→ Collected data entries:

*-*-*

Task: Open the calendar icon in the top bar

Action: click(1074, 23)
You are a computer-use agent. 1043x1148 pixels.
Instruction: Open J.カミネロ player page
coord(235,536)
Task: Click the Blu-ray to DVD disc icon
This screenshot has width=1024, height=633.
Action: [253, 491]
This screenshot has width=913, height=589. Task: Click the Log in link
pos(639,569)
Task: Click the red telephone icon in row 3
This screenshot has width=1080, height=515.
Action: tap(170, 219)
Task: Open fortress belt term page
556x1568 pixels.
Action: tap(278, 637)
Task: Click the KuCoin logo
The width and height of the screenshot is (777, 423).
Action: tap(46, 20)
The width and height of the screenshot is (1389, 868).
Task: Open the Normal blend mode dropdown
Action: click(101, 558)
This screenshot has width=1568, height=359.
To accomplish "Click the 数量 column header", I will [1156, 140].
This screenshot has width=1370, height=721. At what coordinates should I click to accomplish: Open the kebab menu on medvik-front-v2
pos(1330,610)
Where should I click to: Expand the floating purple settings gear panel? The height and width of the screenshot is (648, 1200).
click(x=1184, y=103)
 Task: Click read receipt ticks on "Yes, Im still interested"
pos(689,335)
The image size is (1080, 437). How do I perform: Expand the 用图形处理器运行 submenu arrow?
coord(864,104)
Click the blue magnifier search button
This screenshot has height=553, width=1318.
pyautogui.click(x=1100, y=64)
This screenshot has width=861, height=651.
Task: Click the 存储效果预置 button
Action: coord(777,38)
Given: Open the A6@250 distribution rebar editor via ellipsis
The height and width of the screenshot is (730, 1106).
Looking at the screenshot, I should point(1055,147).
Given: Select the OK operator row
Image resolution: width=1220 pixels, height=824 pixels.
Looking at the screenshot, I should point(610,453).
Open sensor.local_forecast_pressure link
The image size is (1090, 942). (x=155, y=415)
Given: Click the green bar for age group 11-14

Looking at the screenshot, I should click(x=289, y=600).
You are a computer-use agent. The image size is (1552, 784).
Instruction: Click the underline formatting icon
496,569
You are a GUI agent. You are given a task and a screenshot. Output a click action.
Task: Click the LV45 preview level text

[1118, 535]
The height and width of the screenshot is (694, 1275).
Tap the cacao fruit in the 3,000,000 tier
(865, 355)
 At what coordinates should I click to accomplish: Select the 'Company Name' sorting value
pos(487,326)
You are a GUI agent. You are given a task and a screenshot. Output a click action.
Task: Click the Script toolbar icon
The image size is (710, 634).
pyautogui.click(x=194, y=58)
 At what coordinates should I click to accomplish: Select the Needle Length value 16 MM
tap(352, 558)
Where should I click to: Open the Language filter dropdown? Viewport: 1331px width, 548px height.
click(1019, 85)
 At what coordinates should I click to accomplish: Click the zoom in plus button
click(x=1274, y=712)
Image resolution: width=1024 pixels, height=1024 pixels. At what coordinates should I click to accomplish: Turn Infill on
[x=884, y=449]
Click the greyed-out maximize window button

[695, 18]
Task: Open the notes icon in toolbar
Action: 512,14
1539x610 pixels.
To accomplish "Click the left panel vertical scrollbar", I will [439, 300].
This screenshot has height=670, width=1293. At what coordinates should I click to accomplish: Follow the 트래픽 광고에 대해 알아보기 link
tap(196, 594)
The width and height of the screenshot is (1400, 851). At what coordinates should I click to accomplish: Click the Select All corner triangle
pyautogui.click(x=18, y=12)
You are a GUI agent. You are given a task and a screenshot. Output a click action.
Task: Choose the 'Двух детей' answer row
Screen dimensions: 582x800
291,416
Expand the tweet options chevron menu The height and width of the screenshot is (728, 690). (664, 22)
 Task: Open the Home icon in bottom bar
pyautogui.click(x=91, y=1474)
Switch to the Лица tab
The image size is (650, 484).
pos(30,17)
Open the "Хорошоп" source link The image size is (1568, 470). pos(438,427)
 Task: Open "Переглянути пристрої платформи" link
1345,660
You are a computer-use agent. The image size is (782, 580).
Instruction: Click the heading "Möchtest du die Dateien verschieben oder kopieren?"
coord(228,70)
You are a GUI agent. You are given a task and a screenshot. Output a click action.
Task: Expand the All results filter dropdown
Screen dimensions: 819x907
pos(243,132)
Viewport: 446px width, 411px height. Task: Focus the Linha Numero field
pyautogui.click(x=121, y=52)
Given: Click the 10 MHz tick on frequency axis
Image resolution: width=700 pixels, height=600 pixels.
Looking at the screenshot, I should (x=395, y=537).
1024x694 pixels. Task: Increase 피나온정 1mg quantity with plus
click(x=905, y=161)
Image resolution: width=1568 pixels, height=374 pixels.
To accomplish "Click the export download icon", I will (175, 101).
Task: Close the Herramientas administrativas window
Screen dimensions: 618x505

*-*-*

→ AIM OF THE EXERCISE: The records need to be set down again without a single difference.

→ SOLUTION BELOW:
Task: Open the calendar icon in the top bar

Action: click(1074, 23)
You are a computer-use agent. 1043x1148 pixels.
Instruction: Open J.カミネロ player page
coord(235,536)
Task: Click the Blu-ray to DVD disc icon
This screenshot has width=1024, height=633.
Action: [253, 491]
This screenshot has width=913, height=589. Task: Click the Log in link
pos(639,569)
Task: Click the red telephone icon in row 3
This screenshot has width=1080, height=515.
Action: tap(170, 219)
Task: Open fortress belt term page
556x1568 pixels.
Action: tap(278, 637)
Task: Click the KuCoin logo
The width and height of the screenshot is (777, 423).
Action: tap(46, 20)
The width and height of the screenshot is (1389, 868).
Task: Open the Normal blend mode dropdown
Action: click(101, 558)
This screenshot has width=1568, height=359.
To accomplish "Click the 数量 column header", I will [1156, 140].
This screenshot has width=1370, height=721. At what coordinates should I click to accomplish: Open the kebab menu on medvik-front-v2
pos(1330,610)
Where should I click to: Expand the floating purple settings gear panel? The height and width of the screenshot is (648, 1200).
click(x=1184, y=103)
 Task: Click read receipt ticks on "Yes, Im still interested"
pos(689,335)
The image size is (1080, 437). How do I perform: Expand the 用图形处理器运行 submenu arrow?
coord(864,104)
Click the blue magnifier search button
This screenshot has height=553, width=1318.
pyautogui.click(x=1100, y=64)
This screenshot has width=861, height=651.
Task: Click the 存储效果预置 button
Action: coord(777,38)
Given: Open the A6@250 distribution rebar editor via ellipsis
The height and width of the screenshot is (730, 1106).
Looking at the screenshot, I should point(1055,147).
Given: Select the OK operator row
Image resolution: width=1220 pixels, height=824 pixels.
Looking at the screenshot, I should point(610,453).
Open sensor.local_forecast_pressure link
The image size is (1090, 942). (x=155, y=415)
Given: Click the green bar for age group 11-14

Looking at the screenshot, I should click(x=289, y=600).
You are a computer-use agent. The image size is (1552, 784).
Instruction: Click the underline formatting icon
496,569
You are a GUI agent. You are given a task and a screenshot. Output a click action.
Task: Click the LV45 preview level text

[1118, 535]
The height and width of the screenshot is (694, 1275).
Tap the cacao fruit in the 3,000,000 tier
(865, 355)
 At what coordinates should I click to accomplish: Select the 'Company Name' sorting value
pos(487,326)
You are a GUI agent. You are given a task and a screenshot. Output a click action.
Task: Click the Script toolbar icon
The image size is (710, 634).
pyautogui.click(x=194, y=58)
 At what coordinates should I click to accomplish: Select the Needle Length value 16 MM
tap(352, 558)
Where should I click to: Open the Language filter dropdown? Viewport: 1331px width, 548px height.
click(1019, 85)
 At what coordinates should I click to accomplish: Click the zoom in plus button
click(x=1274, y=712)
Image resolution: width=1024 pixels, height=1024 pixels. At what coordinates should I click to accomplish: Turn Infill on
[x=884, y=449]
Click the greyed-out maximize window button

[695, 18]
Task: Open the notes icon in toolbar
Action: 512,14
1539x610 pixels.
To accomplish "Click the left panel vertical scrollbar", I will [439, 300].
This screenshot has height=670, width=1293. At what coordinates should I click to accomplish: Follow the 트래픽 광고에 대해 알아보기 link
tap(196, 594)
The width and height of the screenshot is (1400, 851). At what coordinates should I click to accomplish: Click the Select All corner triangle
pyautogui.click(x=18, y=12)
You are a GUI agent. You are given a task and a screenshot. Output a click action.
Task: Choose the 'Двух детей' answer row
Screen dimensions: 582x800
291,416
Expand the tweet options chevron menu The height and width of the screenshot is (728, 690). (664, 22)
 Task: Open the Home icon in bottom bar
pyautogui.click(x=91, y=1474)
Switch to the Лица tab
The image size is (650, 484).
pos(30,17)
Open the "Хорошоп" source link The image size is (1568, 470). pos(438,427)
 Task: Open "Переглянути пристрої платформи" link
1345,660
You are a computer-use agent. The image size is (782, 580).
Instruction: Click the heading "Möchtest du die Dateien verschieben oder kopieren?"
coord(228,70)
You are a GUI agent. You are given a task and a screenshot. Output a click action.
Task: Expand the All results filter dropdown
Screen dimensions: 819x907
pos(243,132)
Viewport: 446px width, 411px height. Task: Focus the Linha Numero field
pyautogui.click(x=121, y=52)
Given: Click the 10 MHz tick on frequency axis
Image resolution: width=700 pixels, height=600 pixels.
Looking at the screenshot, I should (x=395, y=537).
1024x694 pixels. Task: Increase 피나온정 1mg quantity with plus
click(x=905, y=161)
Image resolution: width=1568 pixels, height=374 pixels.
To accomplish "Click the export download icon", I will (175, 101).
Task: Close the Herramientas administrativas window
Screen dimensions: 618x505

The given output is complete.